_SET EXERCISE A_
Starting at the top of the records and ending with the line that contains "[x=1196, y=459]", swap "Instruction" for "Command" and leave everything else unchanged.
□ □ □ □ □ □ □
Find an equation of a plane $\pi$ that passes through point $P = (2, 3, −6)$ and is perpendicular to two planes $\pi_{1} : x + y + z − 5 = 0$ and $\pi_{2} : x − y + 2 = 0$.
Can someone help me with that with my example? I did not find any information for this on the internet.
On
FIRST APPROACH
The normal vectors to the planes $\pi_{1}$ and $\pi_{2}$ are respectively given by
\begin{cases} \textbf{n}_{1} = (1,1,1)\\ \textbf{n}_{2} = (1,-1,0)\\ \end{cases}
Therefore we can describe $\pi$ as the plane spanned by $\textbf{n} =\textbf{n}_{1}\times\textbf{n}_{2}$ passing through $P$. Precisely:
\begin{align*} X \in \pi \Longleftrightarrow \langle X - P,\textbf{n}\rangle = 0 \end{align*}
Notice that $\pi\perp\pi_{1}$ and $\pi\perp\pi_{2}$, because the normal vector to $\pi$ is given by $\textbf{n}_{1}\times\textbf{n}_{2}$, where $\times$ indicates the cross product.
□ □ □ □ □ □ □
_SET EXERCISE B_
Pick up the thread on finding a plane through a point perpendicular to two given planes, and continue it from its last sentence.

_GIVEN RECORDS_
□ □ □ □ □ □ □
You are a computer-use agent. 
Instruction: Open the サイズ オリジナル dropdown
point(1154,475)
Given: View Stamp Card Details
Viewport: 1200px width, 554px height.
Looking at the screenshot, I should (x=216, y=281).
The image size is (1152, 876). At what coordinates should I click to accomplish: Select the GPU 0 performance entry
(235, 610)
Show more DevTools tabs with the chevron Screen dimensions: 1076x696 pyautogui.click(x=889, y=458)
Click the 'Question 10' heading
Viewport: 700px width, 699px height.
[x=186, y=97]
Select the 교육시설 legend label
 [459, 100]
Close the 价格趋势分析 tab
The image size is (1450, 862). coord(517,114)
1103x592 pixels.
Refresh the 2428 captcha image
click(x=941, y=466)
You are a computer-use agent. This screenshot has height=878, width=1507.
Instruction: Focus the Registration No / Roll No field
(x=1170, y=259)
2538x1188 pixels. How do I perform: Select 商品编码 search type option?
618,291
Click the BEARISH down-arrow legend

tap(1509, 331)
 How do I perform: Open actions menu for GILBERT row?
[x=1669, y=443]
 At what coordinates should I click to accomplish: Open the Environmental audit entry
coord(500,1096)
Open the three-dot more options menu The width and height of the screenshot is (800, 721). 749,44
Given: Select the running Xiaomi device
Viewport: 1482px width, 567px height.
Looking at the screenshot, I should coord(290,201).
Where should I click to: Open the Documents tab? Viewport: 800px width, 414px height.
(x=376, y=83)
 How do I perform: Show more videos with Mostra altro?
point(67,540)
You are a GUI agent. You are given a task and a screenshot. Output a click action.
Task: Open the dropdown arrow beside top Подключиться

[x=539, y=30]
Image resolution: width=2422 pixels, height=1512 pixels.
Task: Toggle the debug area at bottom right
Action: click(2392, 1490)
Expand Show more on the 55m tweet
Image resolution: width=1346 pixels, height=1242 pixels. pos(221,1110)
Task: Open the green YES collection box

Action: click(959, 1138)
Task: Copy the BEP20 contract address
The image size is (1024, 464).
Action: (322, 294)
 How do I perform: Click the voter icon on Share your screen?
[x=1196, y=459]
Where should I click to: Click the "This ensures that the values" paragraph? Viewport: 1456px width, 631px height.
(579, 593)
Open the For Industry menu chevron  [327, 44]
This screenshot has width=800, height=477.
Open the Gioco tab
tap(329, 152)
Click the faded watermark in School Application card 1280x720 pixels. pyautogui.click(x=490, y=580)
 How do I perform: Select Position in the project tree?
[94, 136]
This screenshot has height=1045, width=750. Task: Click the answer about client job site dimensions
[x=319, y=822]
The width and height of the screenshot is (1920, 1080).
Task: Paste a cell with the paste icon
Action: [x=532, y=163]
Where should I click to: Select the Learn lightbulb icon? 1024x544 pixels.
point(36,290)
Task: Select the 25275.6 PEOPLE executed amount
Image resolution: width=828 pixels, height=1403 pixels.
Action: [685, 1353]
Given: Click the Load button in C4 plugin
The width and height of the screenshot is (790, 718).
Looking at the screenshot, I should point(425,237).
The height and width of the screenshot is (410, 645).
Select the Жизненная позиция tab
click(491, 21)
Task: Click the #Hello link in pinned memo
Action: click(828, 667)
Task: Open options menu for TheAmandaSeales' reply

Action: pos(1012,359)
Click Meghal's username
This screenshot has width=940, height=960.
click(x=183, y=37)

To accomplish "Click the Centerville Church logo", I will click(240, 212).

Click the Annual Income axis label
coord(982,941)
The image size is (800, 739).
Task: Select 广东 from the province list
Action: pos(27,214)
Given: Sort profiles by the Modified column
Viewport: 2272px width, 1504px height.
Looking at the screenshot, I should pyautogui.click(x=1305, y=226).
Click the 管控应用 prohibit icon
□ □ □ □ □ □ □
_ANSWER A_
You are a computer-use agent. 
Command: Open the サイズ オリジナル dropdown
point(1154,475)
Given: View Stamp Card Details
Viewport: 1200px width, 554px height.
Looking at the screenshot, I should (x=216, y=281).
The image size is (1152, 876). At what coordinates should I click to accomplish: Select the GPU 0 performance entry
(235, 610)
Show more DevTools tabs with the chevron Screen dimensions: 1076x696 pyautogui.click(x=889, y=458)
Click the 'Question 10' heading
Viewport: 700px width, 699px height.
[x=186, y=97]
Select the 교육시설 legend label
 [459, 100]
Close the 价格趋势分析 tab
The image size is (1450, 862). coord(517,114)
1103x592 pixels.
Refresh the 2428 captcha image
click(x=941, y=466)
You are a computer-use agent. This screenshot has height=878, width=1507.
Command: Focus the Registration No / Roll No field
(x=1170, y=259)
2538x1188 pixels. How do I perform: Select 商品编码 search type option?
618,291
Click the BEARISH down-arrow legend

tap(1509, 331)
 How do I perform: Open actions menu for GILBERT row?
[x=1669, y=443]
 At what coordinates should I click to accomplish: Open the Environmental audit entry
coord(500,1096)
Open the three-dot more options menu The width and height of the screenshot is (800, 721). 749,44
Given: Select the running Xiaomi device
Viewport: 1482px width, 567px height.
Looking at the screenshot, I should coord(290,201).
Where should I click to: Open the Documents tab? Viewport: 800px width, 414px height.
(x=376, y=83)
 How do I perform: Show more videos with Mostra altro?
point(67,540)
You are a GUI agent. You are given a task and a screenshot. Output a click action.
Task: Open the dropdown arrow beside top Подключиться

[x=539, y=30]
Image resolution: width=2422 pixels, height=1512 pixels.
Task: Toggle the debug area at bottom right
Action: click(2392, 1490)
Expand Show more on the 55m tweet
Image resolution: width=1346 pixels, height=1242 pixels. pos(221,1110)
Task: Open the green YES collection box

Action: click(959, 1138)
Task: Copy the BEP20 contract address
The image size is (1024, 464).
Action: (322, 294)
 How do I perform: Click the voter icon on Share your screen?
[x=1196, y=459]

_ANSWER B_
SECOND APPROACH
In accordance to above-mentioned notation, another way to describe $\pi$ is given by \begin{align*} X = (x,y,z)\in \pi \Longleftrightarrow (x,y,z) = P + \alpha\textbf{n}_{1} + \beta\textbf{n}_{2} \end{align*}
where $(\alpha,\beta)\in\textbf{R}^{2}$. Once again, the normal vector to $\pi$ is given by $\textbf{n} = \textbf{n}_{1}\times\textbf{n}_{2}$, from whence we conclude that $\pi\perp\pi_{1}$ and $\pi\perp\pi_{2}$, given that $\textbf{n}\times\textbf{n}_{1} = \textbf{n}\times\textbf{n}_{2} = \textbf{0}$.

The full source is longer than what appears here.